1. Two coefficients, Dice and MASI (Passonneau, 2006) that assess the degree of overlap between ATTRIBUTE-SETs generated by a peer system with those produced by a human;
2. Accuracy, the proportion of peer outputs that were identical to model human outputs; and
3. Minimality, the proportion of peer outputs which contain no more attributes than necessary to distinguish the target (Dale and Reiter, 1995).

Other metrics: For this task, we also ran a laboratory-based experiment in which both peer and human ATTRIBUTE-SETs (realised as strings using purpose-built software) were compared in terms of the time it took for human subjects to read the descriptions and identify the entity being described. This measure in fact consists of (i) the human reaction times and (ii) the proportion of identification errors made by the subjects in the experiments.

All software can be found in the TUNA'08 participants' pack: [TUNA'08 pack]. Descriptions of the human evaluation methods can be found in the TUNA-AS'07 and TUNA'08 results reports (see below).

Documentation

Detailed documentation for the TUNA-AS shared task can be found in the TUNA'08 participants' pack: [TUNA'08 pack].

Previous results

2007 Shared Task results report and participants' reports can be found in the [UCNLG+MT Proceedings].

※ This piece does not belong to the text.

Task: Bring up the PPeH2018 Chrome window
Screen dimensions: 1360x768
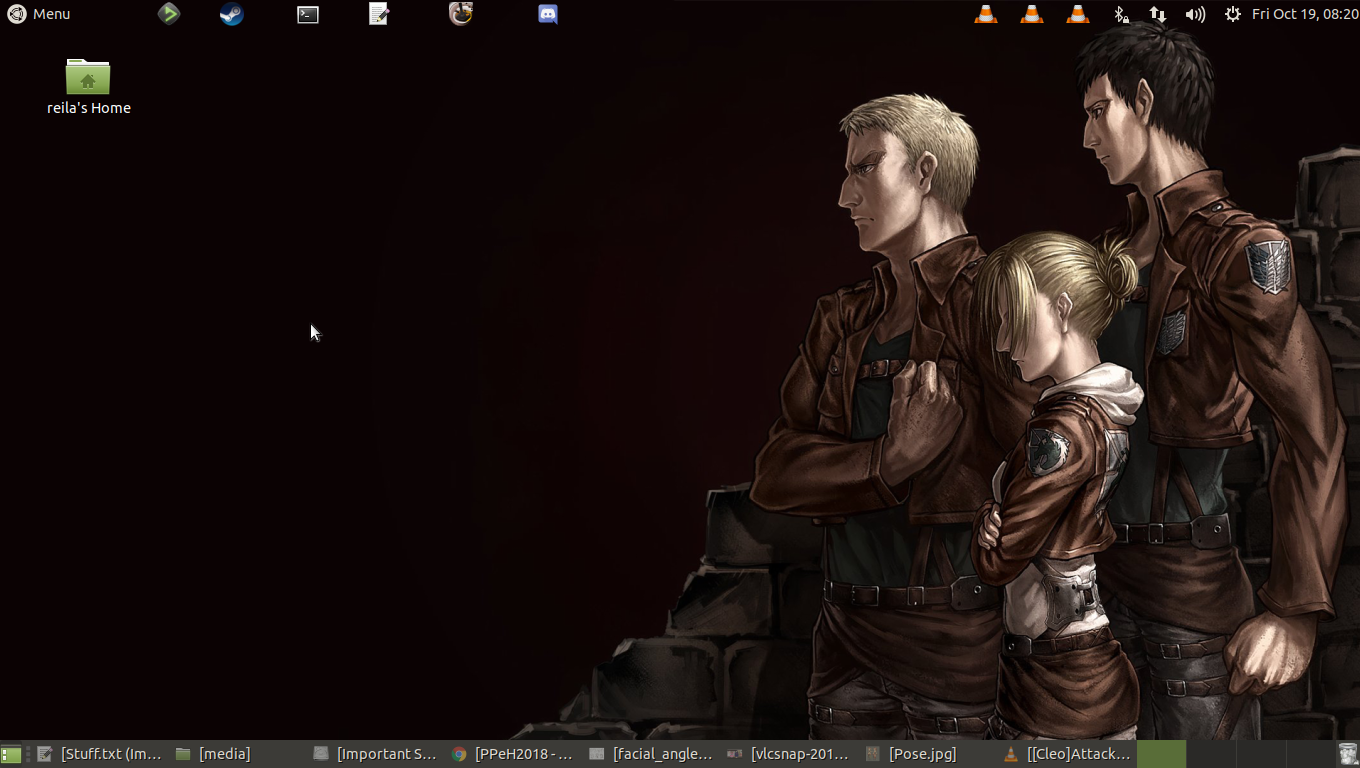Action: [x=512, y=754]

The following papers are from the 2008 edition of the Shared Task:

W08-1131: Albert Gatt; Anja Belz; Eric Kow

The TUNA Challenge 2008: Overview and Evaluation Results

W08-1132: Bernd Bohnet

The Fingerprint of Human Referring Expressions and their Surface Realization with Graph Transducers (IS-FP, IS-GT, IS-FP-GT)}

W08-1133: Giuseppe Di Fabbrizio; Amanda J. Stent; Srinivas Bangalore

Referring Expression Generation Using Speaker-based Attribute Selection and Trainable Realization (ATTR)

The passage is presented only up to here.